**What is expected:** Take the entries that follow and return only the lines from the one with "This screenshot has" through the final line, leaving every picture behind.

**Provided records:**
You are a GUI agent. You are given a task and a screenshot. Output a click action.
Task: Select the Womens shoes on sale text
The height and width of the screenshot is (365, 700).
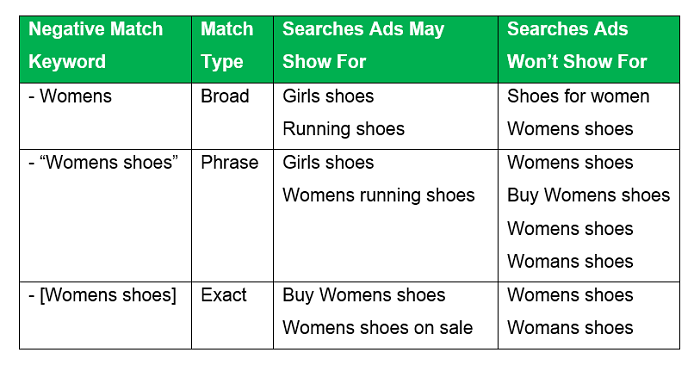coord(377,328)
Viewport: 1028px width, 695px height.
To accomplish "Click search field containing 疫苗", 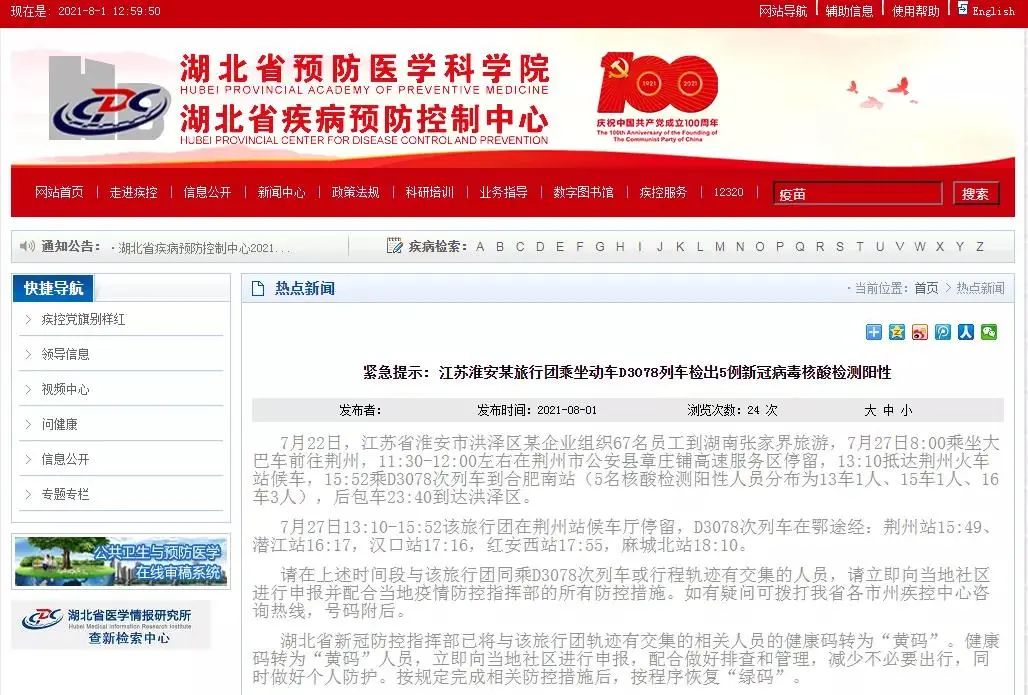I will tap(858, 193).
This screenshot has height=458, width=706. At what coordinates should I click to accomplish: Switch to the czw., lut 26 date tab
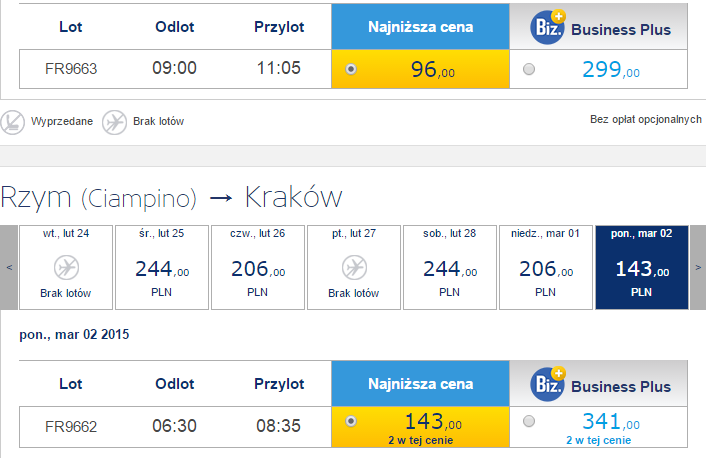click(257, 267)
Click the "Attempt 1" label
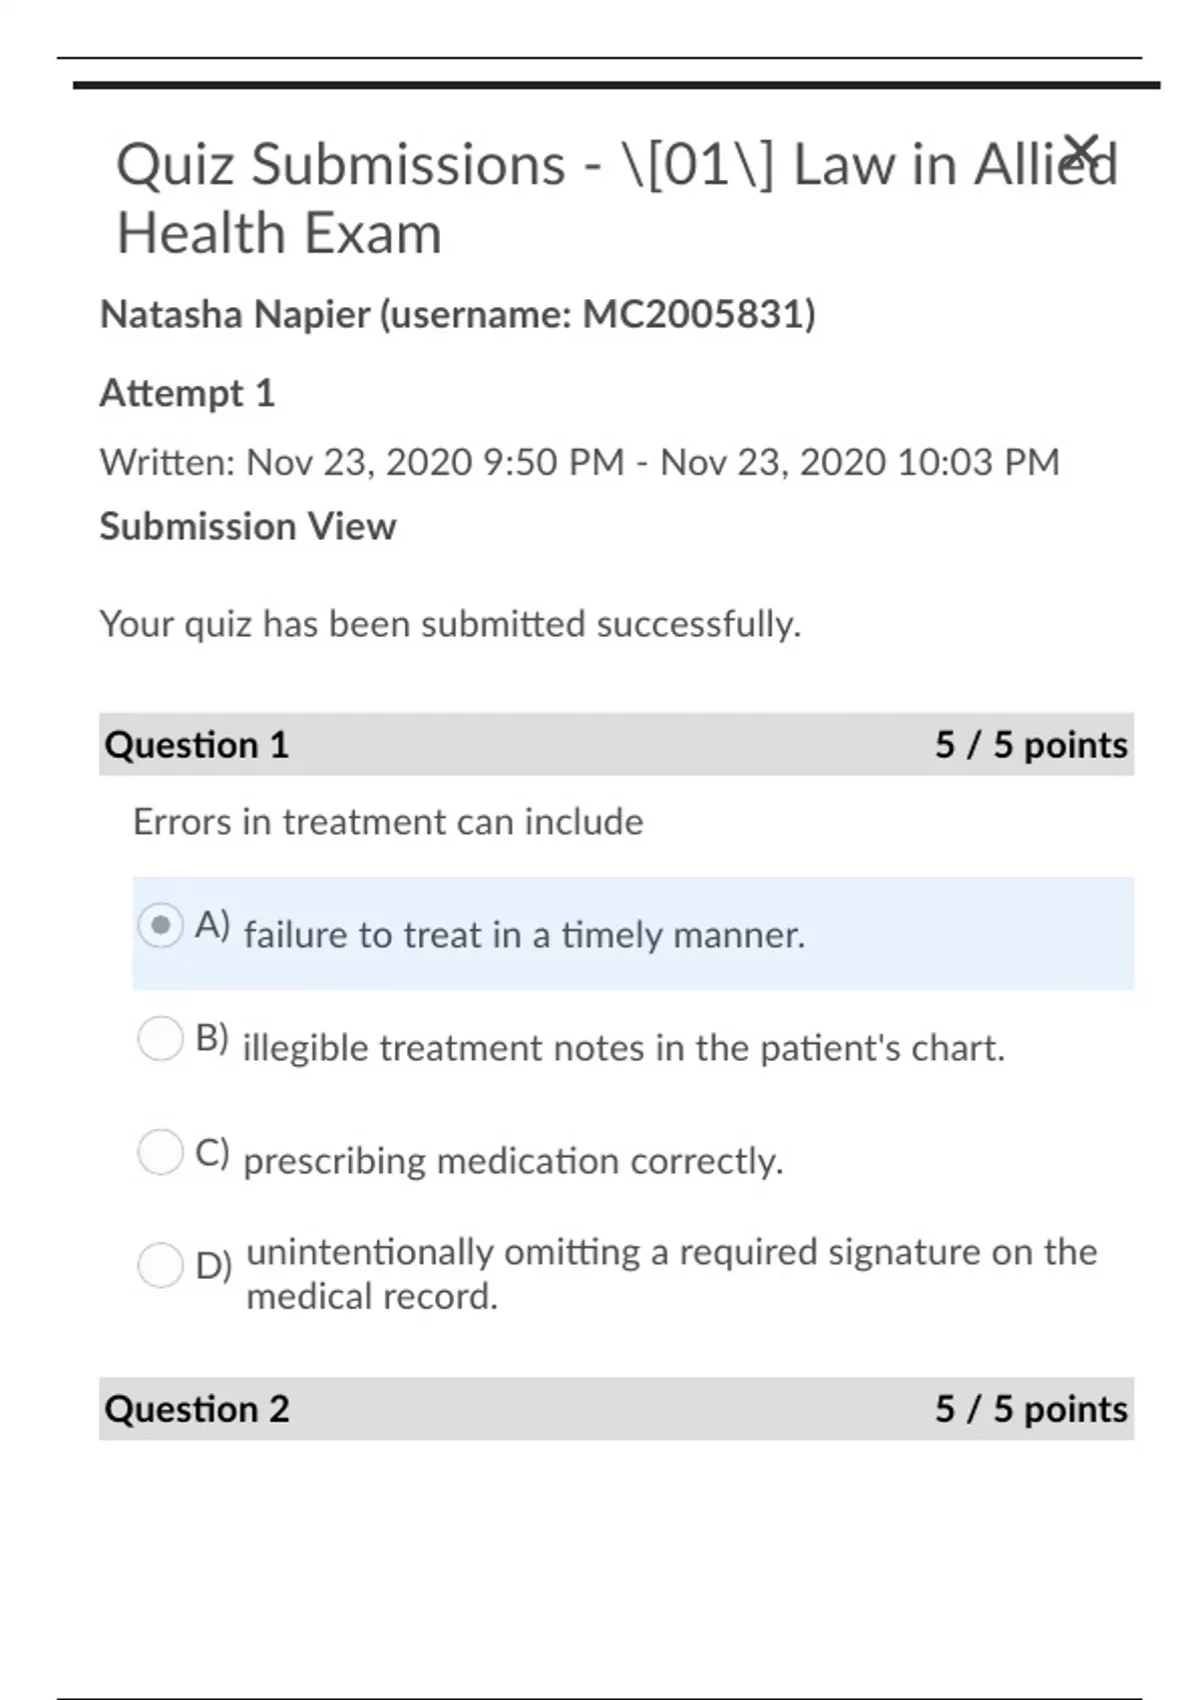Viewport: 1200px width, 1700px height. tap(187, 393)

**Exercise response:**
This screenshot has height=458, width=706. At what coordinates should I click to accomplish: Switch to the czw., lut 26 date tab
click(257, 267)
Click the "Attempt 1" label
Viewport: 1200px width, 1700px height. tap(187, 393)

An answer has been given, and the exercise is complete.